Available data:
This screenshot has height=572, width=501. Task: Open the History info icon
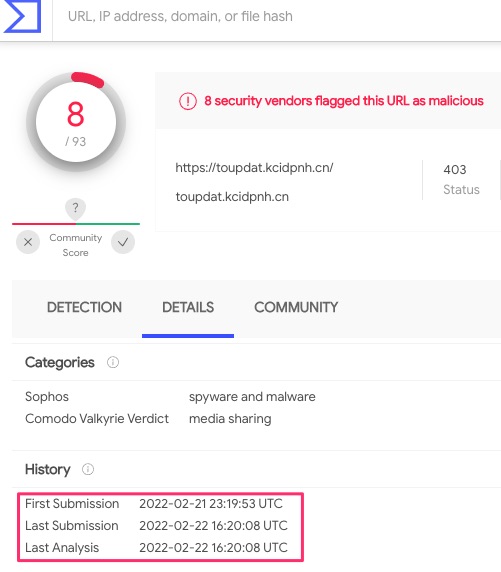tap(88, 469)
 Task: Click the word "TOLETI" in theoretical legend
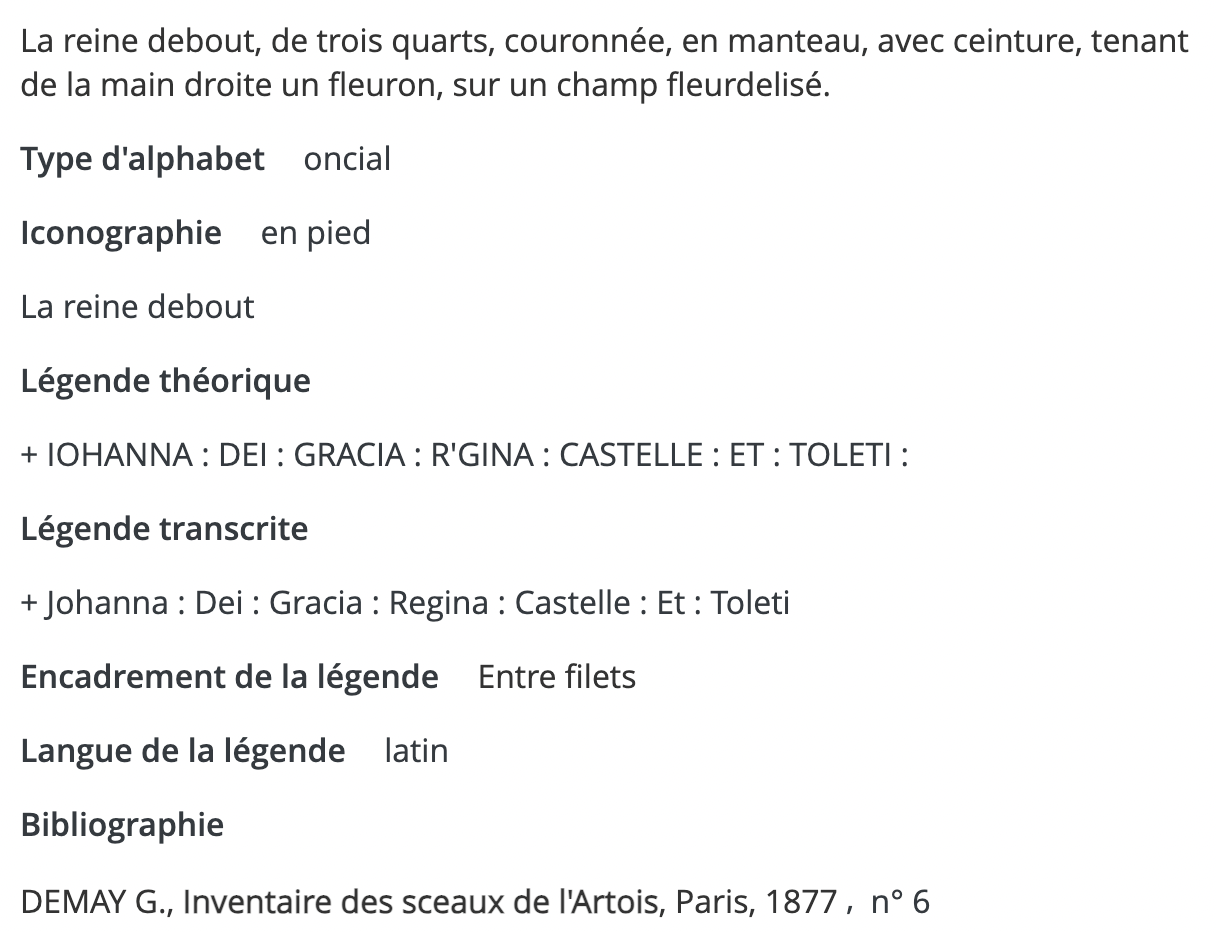tap(840, 455)
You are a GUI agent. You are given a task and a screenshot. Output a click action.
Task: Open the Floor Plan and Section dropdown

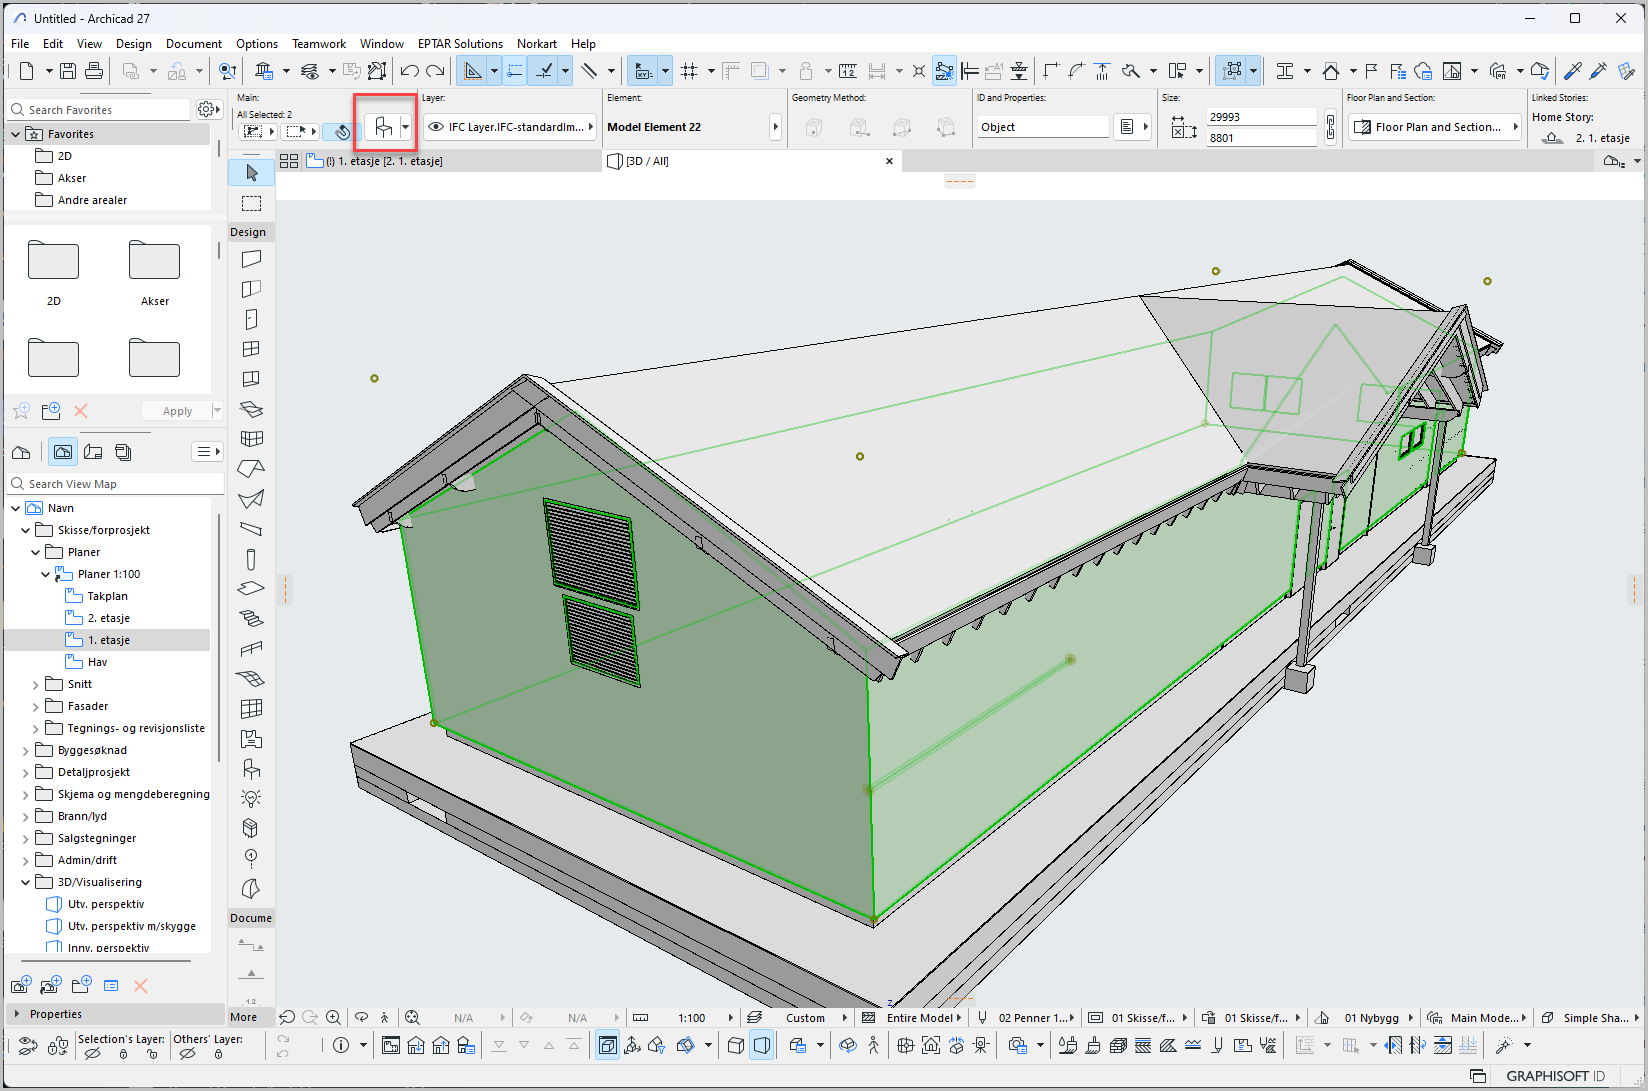pyautogui.click(x=1434, y=127)
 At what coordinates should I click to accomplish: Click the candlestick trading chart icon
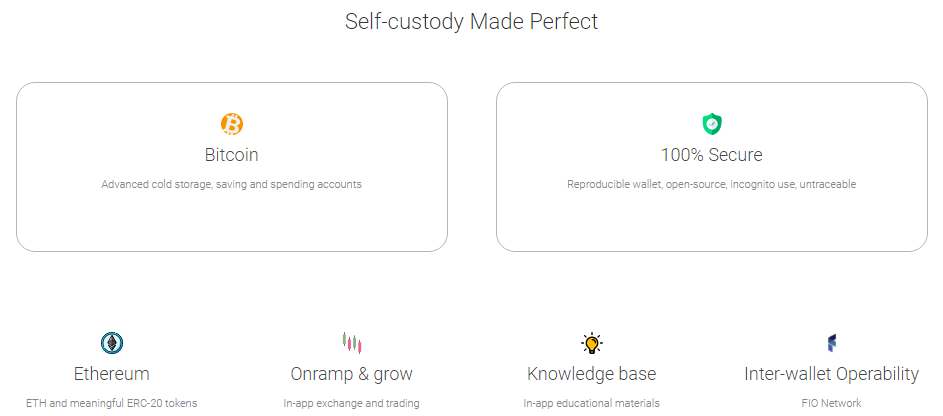351,343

Exercise prompt:
The lines to reproduce run from the line containing "Task: Open the Floor" through the last line of the records above, both included. Copy them exactly and drop the pictures.

Task output:
Task: Open the Floor Plan and Section dropdown

pyautogui.click(x=1434, y=127)
 At what coordinates should I click to accomplish: Click the candlestick trading chart icon
351,343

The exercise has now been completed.